What the exercise asks: Once you have read the entries below, write them all out again exactly.
BEGIN
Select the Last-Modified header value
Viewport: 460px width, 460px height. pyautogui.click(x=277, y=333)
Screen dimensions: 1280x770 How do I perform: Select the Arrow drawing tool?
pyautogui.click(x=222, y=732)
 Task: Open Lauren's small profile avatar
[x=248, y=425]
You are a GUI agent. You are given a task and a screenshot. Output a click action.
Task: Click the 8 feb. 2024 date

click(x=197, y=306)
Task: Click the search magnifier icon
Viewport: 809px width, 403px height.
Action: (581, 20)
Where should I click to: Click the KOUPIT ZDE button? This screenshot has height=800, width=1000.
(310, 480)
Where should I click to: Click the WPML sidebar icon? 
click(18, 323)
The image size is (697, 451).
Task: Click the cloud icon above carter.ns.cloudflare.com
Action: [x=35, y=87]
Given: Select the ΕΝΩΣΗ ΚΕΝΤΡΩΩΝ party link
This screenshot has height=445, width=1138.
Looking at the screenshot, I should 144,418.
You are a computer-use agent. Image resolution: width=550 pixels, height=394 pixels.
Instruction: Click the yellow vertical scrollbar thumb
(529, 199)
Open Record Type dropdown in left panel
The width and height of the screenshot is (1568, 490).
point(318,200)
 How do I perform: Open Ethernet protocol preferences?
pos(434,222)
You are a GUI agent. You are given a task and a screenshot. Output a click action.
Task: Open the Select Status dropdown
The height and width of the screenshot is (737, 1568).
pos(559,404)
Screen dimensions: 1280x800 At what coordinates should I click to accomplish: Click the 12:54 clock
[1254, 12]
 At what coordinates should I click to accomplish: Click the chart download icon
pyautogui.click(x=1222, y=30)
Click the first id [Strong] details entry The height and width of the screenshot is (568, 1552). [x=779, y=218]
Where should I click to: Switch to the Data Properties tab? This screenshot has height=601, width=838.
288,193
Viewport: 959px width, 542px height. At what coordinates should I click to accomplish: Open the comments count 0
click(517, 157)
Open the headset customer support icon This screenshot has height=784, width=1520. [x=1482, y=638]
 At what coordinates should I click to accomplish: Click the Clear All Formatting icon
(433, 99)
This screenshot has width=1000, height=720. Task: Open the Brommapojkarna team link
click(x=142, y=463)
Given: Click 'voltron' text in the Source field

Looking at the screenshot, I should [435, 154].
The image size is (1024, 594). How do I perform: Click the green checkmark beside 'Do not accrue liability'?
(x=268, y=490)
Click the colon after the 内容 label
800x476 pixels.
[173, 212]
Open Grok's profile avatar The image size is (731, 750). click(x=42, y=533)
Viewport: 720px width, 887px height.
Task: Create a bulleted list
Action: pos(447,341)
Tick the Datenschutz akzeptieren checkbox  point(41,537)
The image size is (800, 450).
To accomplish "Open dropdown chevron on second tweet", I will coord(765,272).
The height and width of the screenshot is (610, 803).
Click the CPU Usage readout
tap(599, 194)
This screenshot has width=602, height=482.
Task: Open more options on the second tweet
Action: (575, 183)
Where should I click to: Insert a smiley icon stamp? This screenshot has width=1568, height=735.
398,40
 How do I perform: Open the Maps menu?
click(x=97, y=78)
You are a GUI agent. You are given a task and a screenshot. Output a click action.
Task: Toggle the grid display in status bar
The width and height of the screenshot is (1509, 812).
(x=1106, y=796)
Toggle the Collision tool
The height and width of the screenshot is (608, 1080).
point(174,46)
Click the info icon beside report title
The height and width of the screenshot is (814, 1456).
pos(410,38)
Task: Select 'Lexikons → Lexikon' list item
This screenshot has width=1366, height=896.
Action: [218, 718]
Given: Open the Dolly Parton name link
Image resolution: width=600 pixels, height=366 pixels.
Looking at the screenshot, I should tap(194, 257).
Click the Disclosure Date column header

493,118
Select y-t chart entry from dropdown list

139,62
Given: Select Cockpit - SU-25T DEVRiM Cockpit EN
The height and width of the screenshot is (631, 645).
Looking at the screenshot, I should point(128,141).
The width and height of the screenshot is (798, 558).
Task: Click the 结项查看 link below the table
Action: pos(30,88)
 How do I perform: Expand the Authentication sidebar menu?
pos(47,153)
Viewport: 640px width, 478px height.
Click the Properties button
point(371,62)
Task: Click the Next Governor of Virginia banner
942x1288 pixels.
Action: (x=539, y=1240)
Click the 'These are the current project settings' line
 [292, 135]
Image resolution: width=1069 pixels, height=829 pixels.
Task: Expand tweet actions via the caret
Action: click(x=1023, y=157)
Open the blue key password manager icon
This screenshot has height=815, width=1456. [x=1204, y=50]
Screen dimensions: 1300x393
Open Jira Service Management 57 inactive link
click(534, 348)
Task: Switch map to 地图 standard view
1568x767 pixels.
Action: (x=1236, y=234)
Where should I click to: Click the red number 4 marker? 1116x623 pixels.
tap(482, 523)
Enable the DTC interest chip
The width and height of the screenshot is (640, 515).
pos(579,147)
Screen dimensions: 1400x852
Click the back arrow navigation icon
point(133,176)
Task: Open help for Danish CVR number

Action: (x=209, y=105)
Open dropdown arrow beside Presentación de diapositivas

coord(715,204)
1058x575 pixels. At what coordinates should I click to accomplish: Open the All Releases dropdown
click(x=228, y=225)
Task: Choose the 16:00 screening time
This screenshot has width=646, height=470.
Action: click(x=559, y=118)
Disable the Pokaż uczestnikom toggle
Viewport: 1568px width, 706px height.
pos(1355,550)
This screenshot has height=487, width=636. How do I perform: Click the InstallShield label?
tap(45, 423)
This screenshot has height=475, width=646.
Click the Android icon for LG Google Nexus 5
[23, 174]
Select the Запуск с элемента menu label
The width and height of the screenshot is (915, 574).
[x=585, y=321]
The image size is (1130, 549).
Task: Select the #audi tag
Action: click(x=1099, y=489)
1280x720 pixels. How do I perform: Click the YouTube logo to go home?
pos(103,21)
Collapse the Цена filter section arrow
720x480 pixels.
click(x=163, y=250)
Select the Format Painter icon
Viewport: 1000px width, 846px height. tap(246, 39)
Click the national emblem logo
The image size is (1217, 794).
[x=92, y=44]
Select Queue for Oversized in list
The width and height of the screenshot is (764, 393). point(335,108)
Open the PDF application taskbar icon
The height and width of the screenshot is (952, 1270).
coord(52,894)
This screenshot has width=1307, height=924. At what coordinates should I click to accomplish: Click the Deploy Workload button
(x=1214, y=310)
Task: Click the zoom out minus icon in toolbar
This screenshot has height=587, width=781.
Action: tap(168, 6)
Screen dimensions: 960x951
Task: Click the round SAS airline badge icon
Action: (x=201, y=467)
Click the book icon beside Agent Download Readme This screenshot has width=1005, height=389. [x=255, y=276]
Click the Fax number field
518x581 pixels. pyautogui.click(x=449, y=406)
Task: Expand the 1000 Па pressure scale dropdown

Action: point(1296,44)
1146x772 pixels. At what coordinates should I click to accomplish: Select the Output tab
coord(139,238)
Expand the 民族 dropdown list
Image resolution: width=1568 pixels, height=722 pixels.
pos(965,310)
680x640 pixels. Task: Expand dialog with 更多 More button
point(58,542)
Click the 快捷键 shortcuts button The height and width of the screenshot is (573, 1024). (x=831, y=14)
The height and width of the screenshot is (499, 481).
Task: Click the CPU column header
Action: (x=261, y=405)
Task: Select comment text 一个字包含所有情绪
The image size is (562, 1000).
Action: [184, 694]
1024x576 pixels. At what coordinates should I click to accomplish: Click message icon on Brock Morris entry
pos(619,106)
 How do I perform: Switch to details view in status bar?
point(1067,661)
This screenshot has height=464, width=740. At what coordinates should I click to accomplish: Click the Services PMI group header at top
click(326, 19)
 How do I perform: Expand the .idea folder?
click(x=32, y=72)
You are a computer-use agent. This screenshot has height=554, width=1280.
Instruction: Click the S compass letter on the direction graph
END
Written answer:
Select the Last-Modified header value
Viewport: 460px width, 460px height. pyautogui.click(x=277, y=333)
Screen dimensions: 1280x770 How do I perform: Select the Arrow drawing tool?
pyautogui.click(x=222, y=732)
 Task: Open Lauren's small profile avatar
[x=248, y=425]
You are a GUI agent. You are given a task and a screenshot. Output a click action.
Task: Click the 8 feb. 2024 date

click(x=197, y=306)
Task: Click the search magnifier icon
Viewport: 809px width, 403px height.
Action: (581, 20)
Where should I click to: Click the KOUPIT ZDE button? This screenshot has height=800, width=1000.
(310, 480)
Where should I click to: Click the WPML sidebar icon? 
click(18, 323)
The image size is (697, 451).
Task: Click the cloud icon above carter.ns.cloudflare.com
Action: [x=35, y=87]
Given: Select the ΕΝΩΣΗ ΚΕΝΤΡΩΩΝ party link
This screenshot has height=445, width=1138.
Looking at the screenshot, I should 144,418.
You are a computer-use agent. Image resolution: width=550 pixels, height=394 pixels.
Instruction: Click the yellow vertical scrollbar thumb
(529, 199)
Open Record Type dropdown in left panel
The width and height of the screenshot is (1568, 490).
point(318,200)
 How do I perform: Open Ethernet protocol preferences?
pos(434,222)
You are a GUI agent. You are given a task and a screenshot. Output a click action.
Task: Open the Select Status dropdown
The height and width of the screenshot is (737, 1568).
pos(559,404)
Screen dimensions: 1280x800 At what coordinates should I click to accomplish: Click the 12:54 clock
[1254, 12]
 At what coordinates should I click to accomplish: Click the chart download icon
pyautogui.click(x=1222, y=30)
Click the first id [Strong] details entry The height and width of the screenshot is (568, 1552). [x=779, y=218]
Where should I click to: Switch to the Data Properties tab? This screenshot has height=601, width=838.
288,193
Viewport: 959px width, 542px height. At what coordinates should I click to accomplish: Open the comments count 0
click(517, 157)
Open the headset customer support icon This screenshot has height=784, width=1520. [x=1482, y=638]
 At what coordinates should I click to accomplish: Click the Clear All Formatting icon
(433, 99)
This screenshot has width=1000, height=720. Task: Open the Brommapojkarna team link
click(x=142, y=463)
Given: Click 'voltron' text in the Source field

Looking at the screenshot, I should [435, 154].
The image size is (1024, 594). How do I perform: Click the green checkmark beside 'Do not accrue liability'?
(x=268, y=490)
Click the colon after the 内容 label
800x476 pixels.
[173, 212]
Open Grok's profile avatar The image size is (731, 750). click(x=42, y=533)
Viewport: 720px width, 887px height.
Task: Create a bulleted list
Action: pos(447,341)
Tick the Datenschutz akzeptieren checkbox  point(41,537)
The image size is (800, 450).
To accomplish "Open dropdown chevron on second tweet", I will coord(765,272).
The height and width of the screenshot is (610, 803).
Click the CPU Usage readout
tap(599, 194)
This screenshot has width=602, height=482.
Task: Open more options on the second tweet
Action: (575, 183)
Where should I click to: Insert a smiley icon stamp? This screenshot has width=1568, height=735.
398,40
 How do I perform: Open the Maps menu?
click(x=97, y=78)
You are a GUI agent. You are given a task and a screenshot. Output a click action.
Task: Toggle the grid display in status bar
The width and height of the screenshot is (1509, 812).
(x=1106, y=796)
Toggle the Collision tool
The height and width of the screenshot is (608, 1080).
point(174,46)
Click the info icon beside report title
The height and width of the screenshot is (814, 1456).
pos(410,38)
Task: Select 'Lexikons → Lexikon' list item
This screenshot has width=1366, height=896.
Action: [218, 718]
Given: Open the Dolly Parton name link
Image resolution: width=600 pixels, height=366 pixels.
Looking at the screenshot, I should tap(194, 257).
Click the Disclosure Date column header

493,118
Select y-t chart entry from dropdown list

139,62
Given: Select Cockpit - SU-25T DEVRiM Cockpit EN
The height and width of the screenshot is (631, 645).
Looking at the screenshot, I should point(128,141).
The width and height of the screenshot is (798, 558).
Task: Click the 结项查看 link below the table
Action: pos(30,88)
 How do I perform: Expand the Authentication sidebar menu?
pos(47,153)
Viewport: 640px width, 478px height.
Click the Properties button
point(371,62)
Task: Click the Next Governor of Virginia banner
942x1288 pixels.
Action: (x=539, y=1240)
Click the 'These are the current project settings' line
 [292, 135]
Image resolution: width=1069 pixels, height=829 pixels.
Task: Expand tweet actions via the caret
Action: click(x=1023, y=157)
Open the blue key password manager icon
This screenshot has height=815, width=1456. [x=1204, y=50]
Screen dimensions: 1300x393
Open Jira Service Management 57 inactive link
click(534, 348)
Task: Switch map to 地图 standard view
1568x767 pixels.
Action: (x=1236, y=234)
Where should I click to: Click the red number 4 marker? 1116x623 pixels.
tap(482, 523)
Enable the DTC interest chip
The width and height of the screenshot is (640, 515).
pos(579,147)
Screen dimensions: 1400x852
Click the back arrow navigation icon
point(133,176)
Task: Open help for Danish CVR number

Action: (x=209, y=105)
Open dropdown arrow beside Presentación de diapositivas

coord(715,204)
1058x575 pixels. At what coordinates should I click to accomplish: Open the All Releases dropdown
click(x=228, y=225)
Task: Choose the 16:00 screening time
This screenshot has width=646, height=470.
Action: click(x=559, y=118)
Disable the Pokaż uczestnikom toggle
Viewport: 1568px width, 706px height.
pos(1355,550)
This screenshot has height=487, width=636. How do I perform: Click the InstallShield label?
tap(45, 423)
This screenshot has height=475, width=646.
Click the Android icon for LG Google Nexus 5
[23, 174]
Select the Запуск с элемента menu label
The width and height of the screenshot is (915, 574).
[x=585, y=321]
The image size is (1130, 549).
Task: Select the #audi tag
Action: click(x=1099, y=489)
1280x720 pixels. How do I perform: Click the YouTube logo to go home?
pos(103,21)
Collapse the Цена filter section arrow
720x480 pixels.
click(x=163, y=250)
Select the Format Painter icon
Viewport: 1000px width, 846px height. tap(246, 39)
Click the national emblem logo
The image size is (1217, 794).
[x=92, y=44]
Select Queue for Oversized in list
The width and height of the screenshot is (764, 393). point(335,108)
Open the PDF application taskbar icon
The height and width of the screenshot is (952, 1270).
coord(52,894)
This screenshot has width=1307, height=924. At what coordinates should I click to accomplish: Click the Deploy Workload button
(x=1214, y=310)
Task: Click the zoom out minus icon in toolbar
This screenshot has height=587, width=781.
Action: tap(168, 6)
Screen dimensions: 960x951
Task: Click the round SAS airline badge icon
Action: (x=201, y=467)
Click the book icon beside Agent Download Readme This screenshot has width=1005, height=389. [x=255, y=276]
Click the Fax number field
518x581 pixels. pyautogui.click(x=449, y=406)
Task: Expand the 1000 Па pressure scale dropdown

Action: point(1296,44)
1146x772 pixels. At what coordinates should I click to accomplish: Select the Output tab
coord(139,238)
Expand the 民族 dropdown list
Image resolution: width=1568 pixels, height=722 pixels.
pos(965,310)
680x640 pixels. Task: Expand dialog with 更多 More button
point(58,542)
Click the 快捷键 shortcuts button The height and width of the screenshot is (573, 1024). (x=831, y=14)
The height and width of the screenshot is (499, 481).
Task: Click the CPU column header
Action: (x=261, y=405)
Task: Select comment text 一个字包含所有情绪
The image size is (562, 1000).
Action: [184, 694]
1024x576 pixels. At what coordinates should I click to accomplish: Click message icon on Brock Morris entry
pos(619,106)
 How do I perform: Switch to details view in status bar?
point(1067,661)
This screenshot has height=464, width=740. At what coordinates should I click to accomplish: Click the Services PMI group header at top
click(326, 19)
 How do I perform: Expand the .idea folder?
click(x=32, y=72)
You are a computer-use agent. This screenshot has height=554, width=1280.
Instruction: Click the S compass letter on the direction graph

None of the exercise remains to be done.